**Your objective**
Among the records below, which lines contain the string "Given"? Report them.

□ □ □ □ □

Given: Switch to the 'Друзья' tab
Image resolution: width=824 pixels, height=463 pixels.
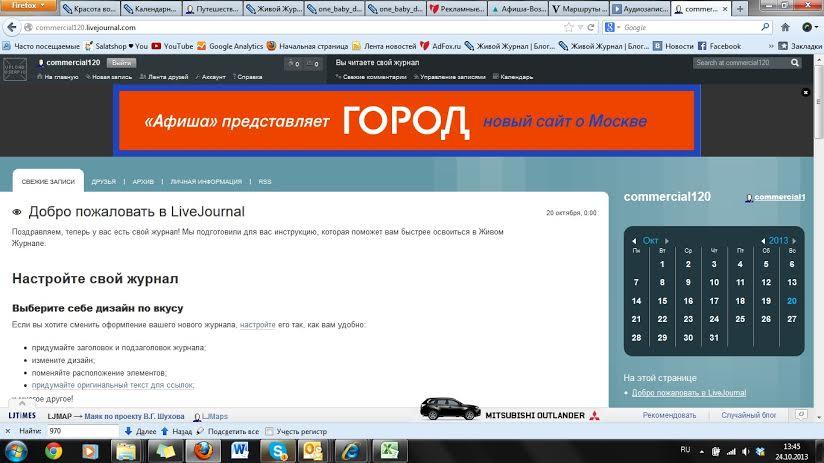Looking at the screenshot, I should coord(103,182).
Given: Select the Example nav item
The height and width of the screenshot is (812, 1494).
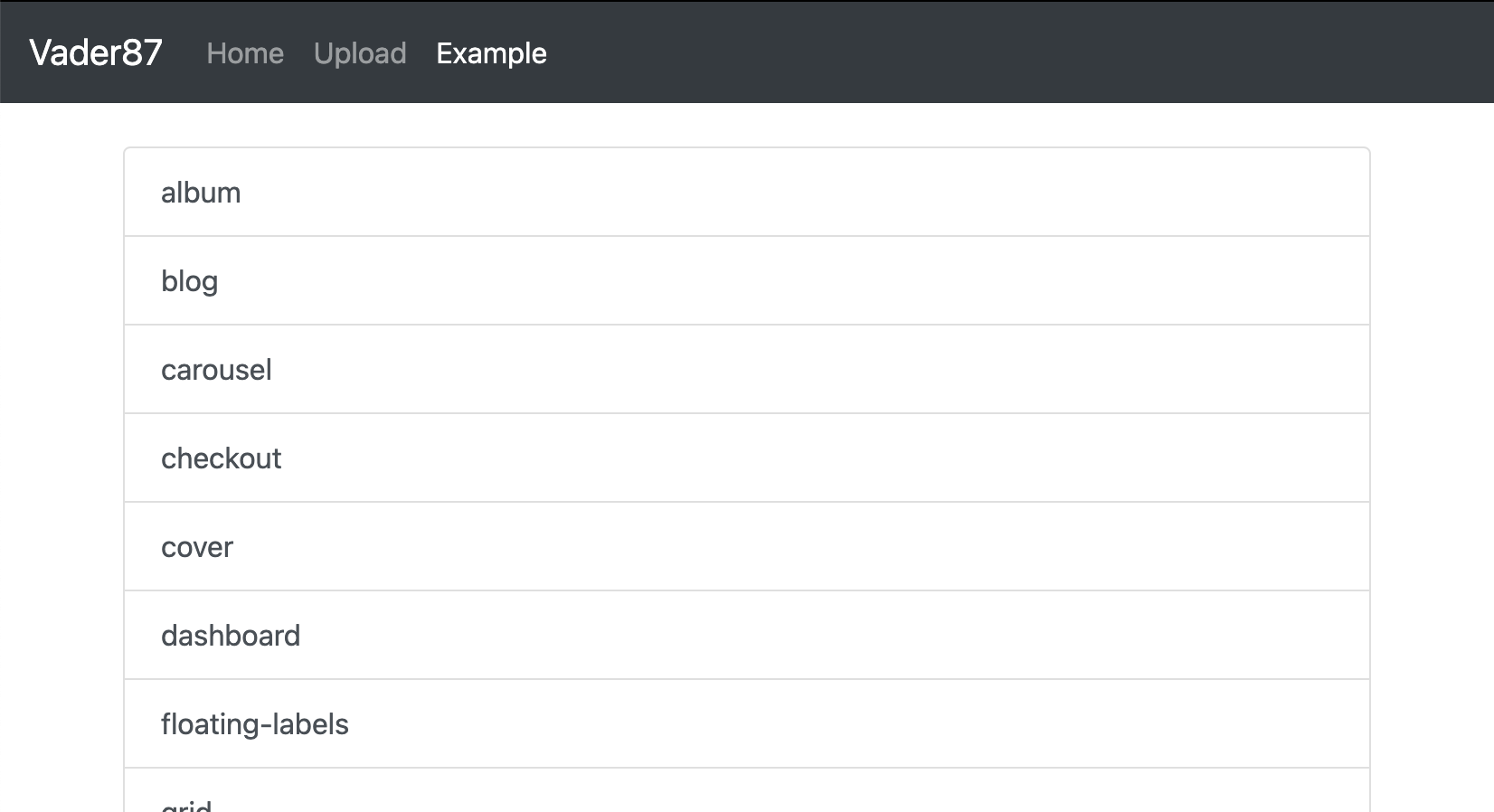Looking at the screenshot, I should (x=491, y=53).
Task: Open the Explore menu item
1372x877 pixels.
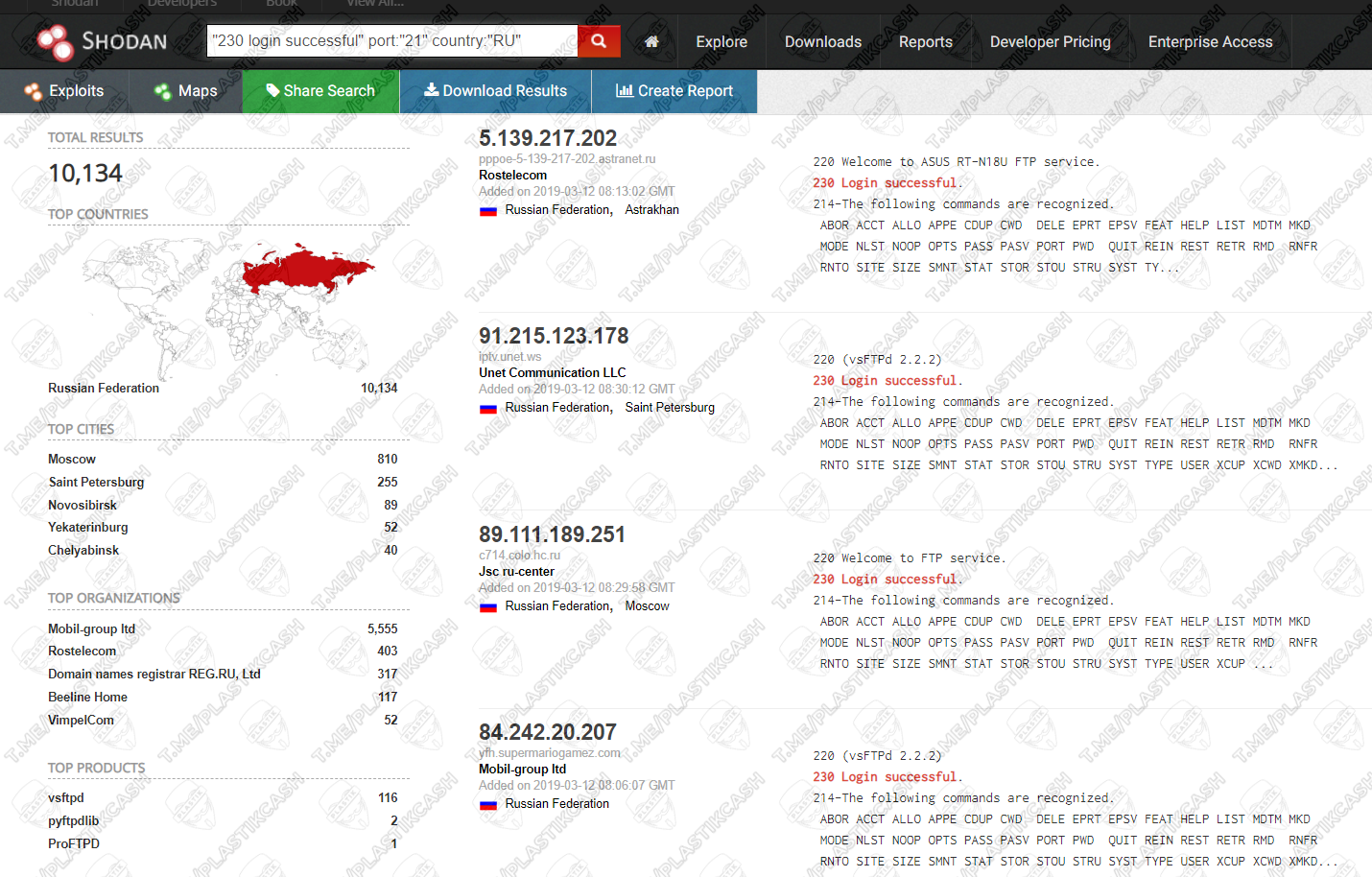Action: (721, 42)
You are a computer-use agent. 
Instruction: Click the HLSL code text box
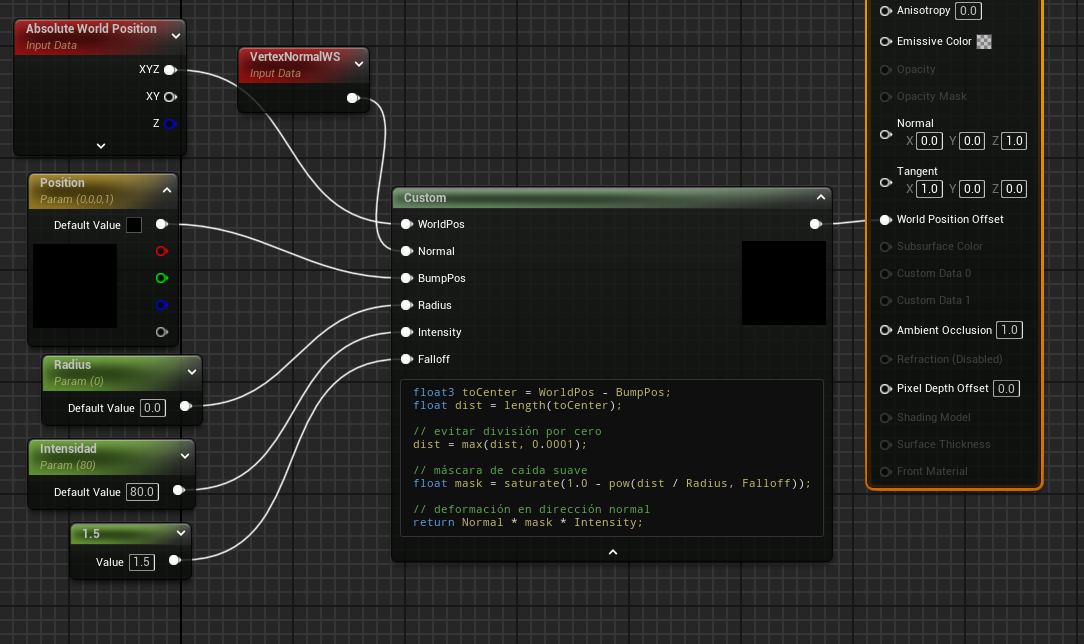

□ □ □ □ □

**Response area**
Given: Switch to the 'Друзья' tab
Given: Select the Example nav item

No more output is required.